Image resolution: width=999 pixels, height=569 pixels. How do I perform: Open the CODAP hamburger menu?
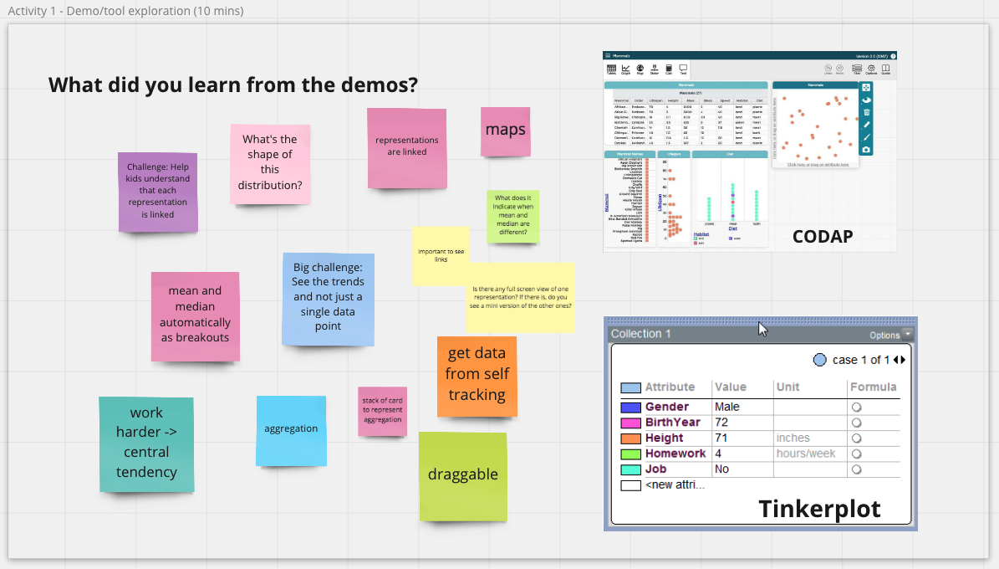[608, 56]
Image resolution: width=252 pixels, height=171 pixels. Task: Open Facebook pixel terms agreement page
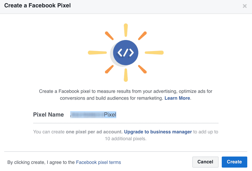[x=98, y=162]
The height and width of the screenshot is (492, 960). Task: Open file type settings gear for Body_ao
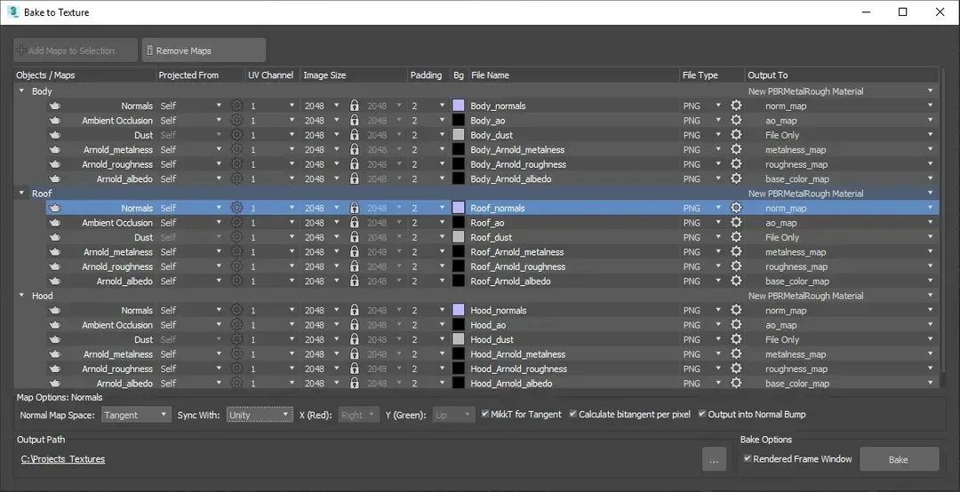(x=736, y=121)
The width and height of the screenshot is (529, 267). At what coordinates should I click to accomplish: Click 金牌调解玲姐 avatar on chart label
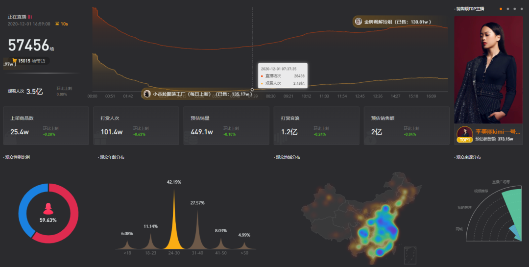pyautogui.click(x=358, y=22)
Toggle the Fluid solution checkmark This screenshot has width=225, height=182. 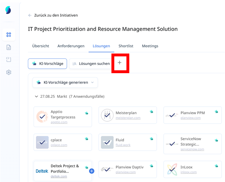point(107,142)
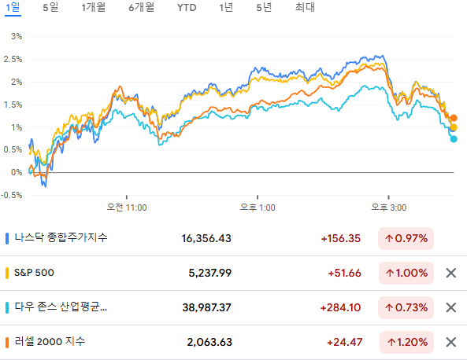The width and height of the screenshot is (467, 360).
Task: Select the 1개월 range tab
Action: click(93, 7)
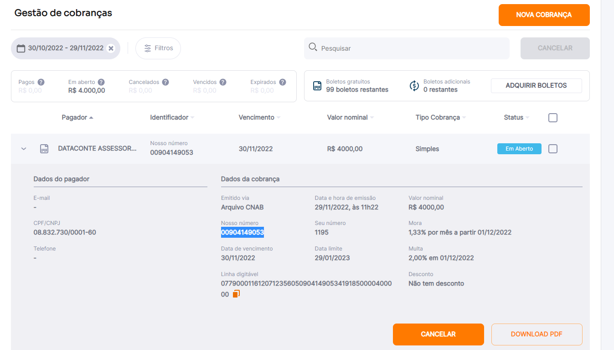The height and width of the screenshot is (350, 614).
Task: Click the calendar icon in the date range chip
Action: coord(21,48)
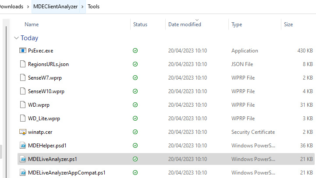
Task: Open breadcrumb arrow before MDEClientAnalyzer
Action: pyautogui.click(x=28, y=7)
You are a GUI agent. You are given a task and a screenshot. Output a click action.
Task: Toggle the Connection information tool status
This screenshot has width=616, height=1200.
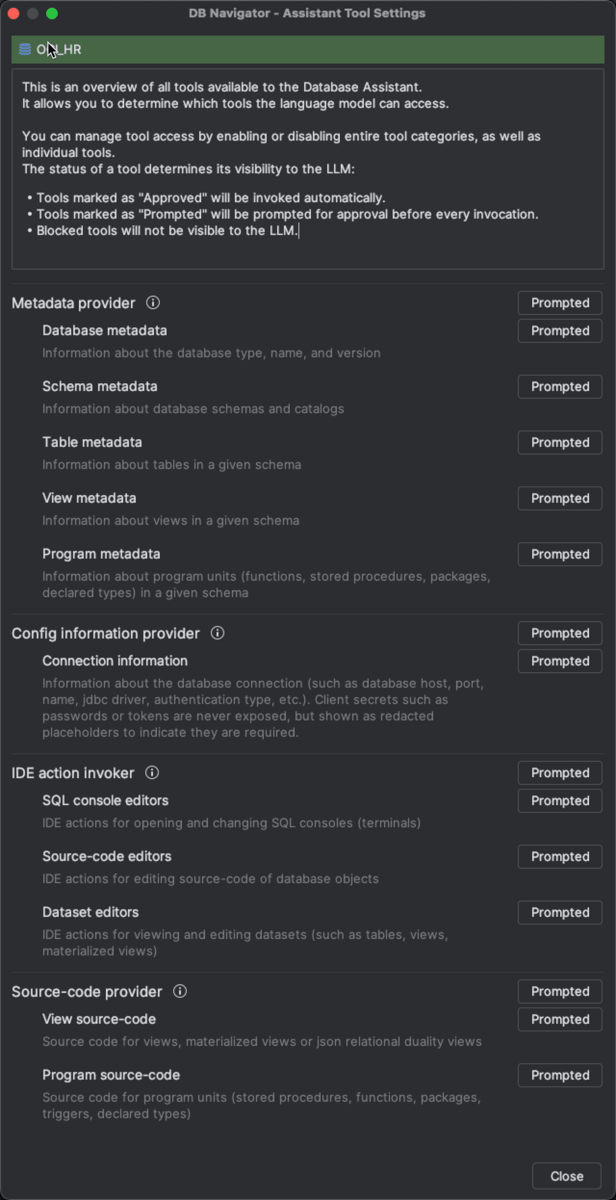coord(560,661)
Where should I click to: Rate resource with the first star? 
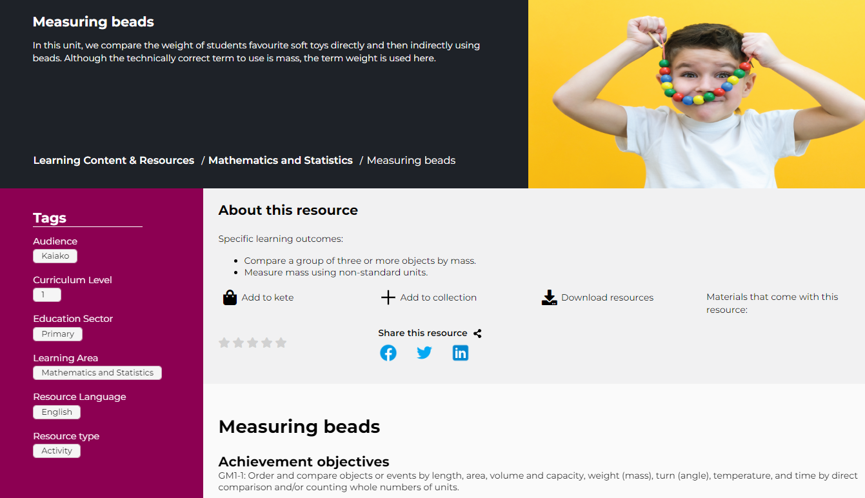224,343
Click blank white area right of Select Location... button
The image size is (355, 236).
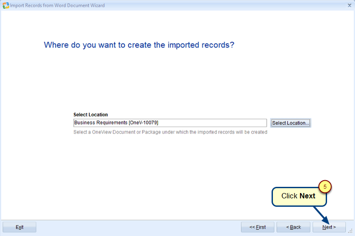[x=333, y=123]
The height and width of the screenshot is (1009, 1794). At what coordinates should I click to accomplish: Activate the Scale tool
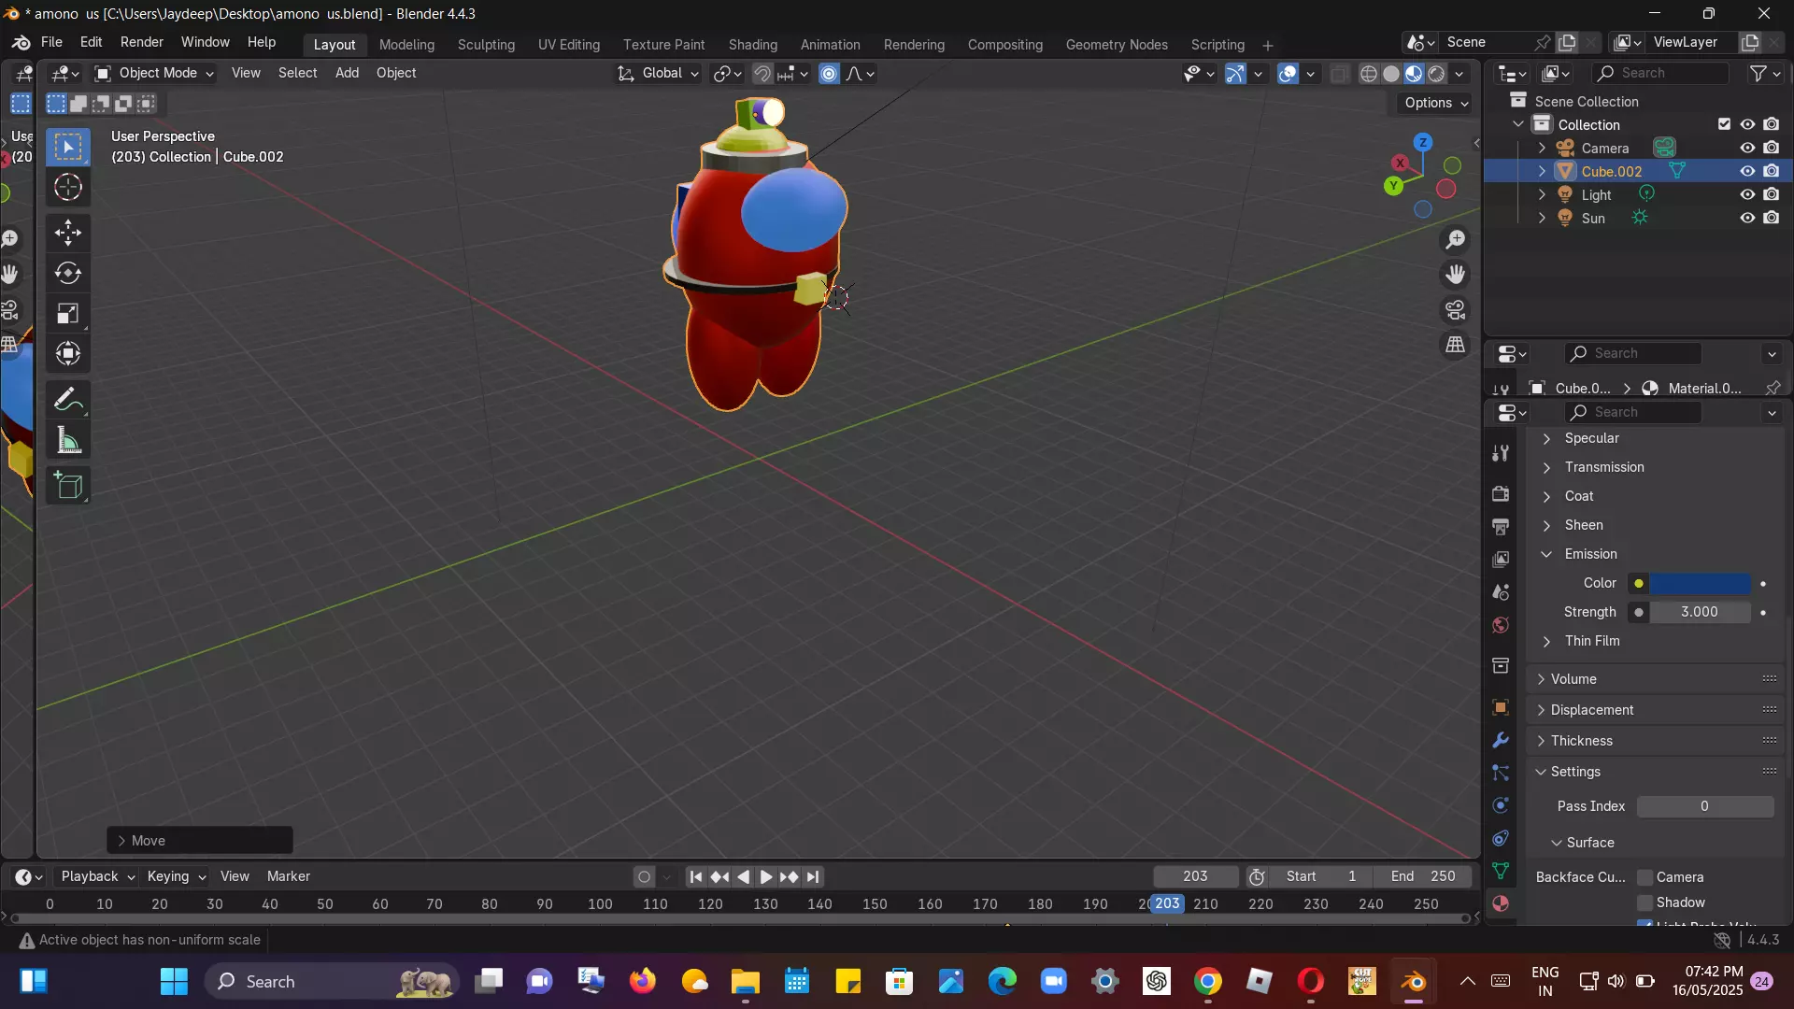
-------
### Instruction:
Locate each line in the listing above that contains the word "what", and copy those lines in full.

### Exercise result:
The width and height of the screenshot is (529, 267). At what coordinates should I click to accomplish: Click 金牌调解玲姐 avatar on chart label
The height and width of the screenshot is (1009, 1794). At what coordinates should I click to accomplish: Activate the Scale tool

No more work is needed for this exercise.